Jorge G. Castañeda
Hay personas inteligentes en el entorno de Margarita Zavala de Calderón, que debieron haberle aconsejado no lanzarse a una aventura innecesaria y contraproducente. No me refiero a su salida de Acción Nacional, sino a la idea misma de su candidatura, independiente o panista. Entre esas personas incluyo, desde luego, a su hermano, a quien conozco bien y con quien trabajé de manera agradable y productiva durante casi tres años. Juan Ignacio es listo, a estas alturas avezado, indudablemente simpático y cercano a su hermana. No se cuál sea su opinión más íntima sobre la candidatura fraterna, pero es evidente que en público se ve obligado a defenderla, tanto frente a críticas sustantivas como superficiales.
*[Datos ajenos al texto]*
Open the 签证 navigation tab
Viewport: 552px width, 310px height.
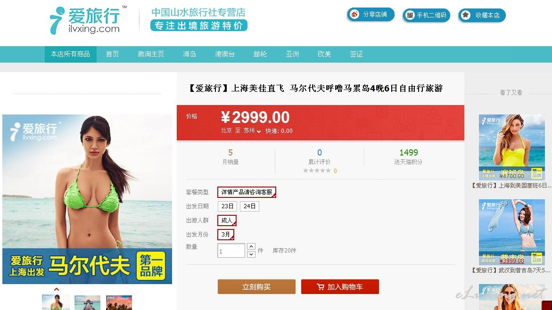[x=356, y=54]
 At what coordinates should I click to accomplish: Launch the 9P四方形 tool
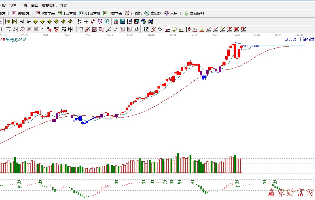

En su artículo más reciente en El Financiero, llega incluso al extremo de defender al gobierno de su cuñado, y en particular su sangrienta guerra contra el narco, juicio explícito que no necesariamente equivale a una convicción interna. Lo hace ante una tesis que planteé la semana pasada en estas mismas páginas, a saber, que la salida de Margarita del PAN le facilitaba las cosas al Frente, ya que podía dejar de cargar el lastre de la guerra de Calderón. No entraré aquí en responder a Juan Ignacio sobre el fondo de este asunto; habrá tiempo para hacerlo y, además, se trata más bien de un debate entre panistas y expanistas, y no soy ni lo uno ni lo otro. Tampoco comentaré otra afirmación de Zavala, esto es, la supuesta influencia que ejerzo sobre Ricardo Anaya, a través de “pláticas eternas en restaurantes a la vista de todos” (supongo que Juan preferiría que me reuniera con Anaya a escondidas). Me limitaré a discutir su acusación más personal: mi “patética misoginia, consecuente con una persona rencorosa.”
De lo rencoroso, he escrito ampliamente en un libro cuya lectura Zavala hizo sin duda bien ahorrarse. Hasta aquí ningún desacuerdo. Doy por sentado que por misoginia se refiere a mi insistencia en referirme a su hermana como Margarita Zavala de Calderón, o a la “esposa de Calderón”, como lo hace también Andrés Manuel López Obrador. O quizás al hecho de que pienso que hasta que se demuestre con hechos y dichos lo contrario, la hermana de Zavala es solidaria con las políticas públicas ejercidas durante la presidencia de su cuñado. Al día de hoy, no existe, políticamente hablando, más que como esposa de quien fuera Presidente. Y sí, en efecto, creo que es correcto referirme en esos términos a Margarita Zavala de Calderón, por varias razones.
En primer lugar, porque varias mujeres en la política, cuyos maridos fueron primeros mandatarios, conservaron el apellido de sus maridos, por la sencilla razón que les convenía a ellas, a ellos, a sus amigos y en ocasiones a sus adversarios. Violeta Barrios de Chamorro o simplemente Violeta Chamorro, Cristina Fernández de Kirchner, Hillary Rodham Clinton (a quien Margarita Zavala de Calderón quiso emular en algún momento) e incluso, aunque muchos se enojen, Martha Fox. Mi madre siempre firmaba Neoma G. de Castañeda, porque a pesar de tener varias carreras propias y una personalidad de cierta fuerza, hasta muy poco antes de su muerte, fue un apéndice de mi padre. Reconocer esta realidad, y utilizarla para fines políticos –a favor o en contra– me parece normal, lógico y de ninguna manera misógino. Atribuirle a la esposa de Calderón el apoyo y el acuerdo con las políticas del gobierno de su marido me parece la consecuencia obvia de un hecho incontrovertible: Margarita Zavala debe su existencia política a su cónyuge, para bien y para mal. El día que Zavala de Calderón se deslinde claramente de dichas políticas, podremos discutir las suyas; mientras, las suyas son las de él.
En Twitter, algunas personas me reclaman un poco lo mismo que Zavala, pero de otra manera. Sostienen que las esposas no son apéndices de sus maridos, por el mero hecho de ser esposas.
Depende: unas sí y otras no. No hay reglas en esto y, en general, tratándose de personas privadas, son asuntos privados de cada pareja. Cuando se trata de personas públicas, y que aspiran a ser la persona más pública del país –Presidente de la República– son asuntos públicos, y deben ser juzgados como tales. Aunque a sus hermanos o hermanas les moleste.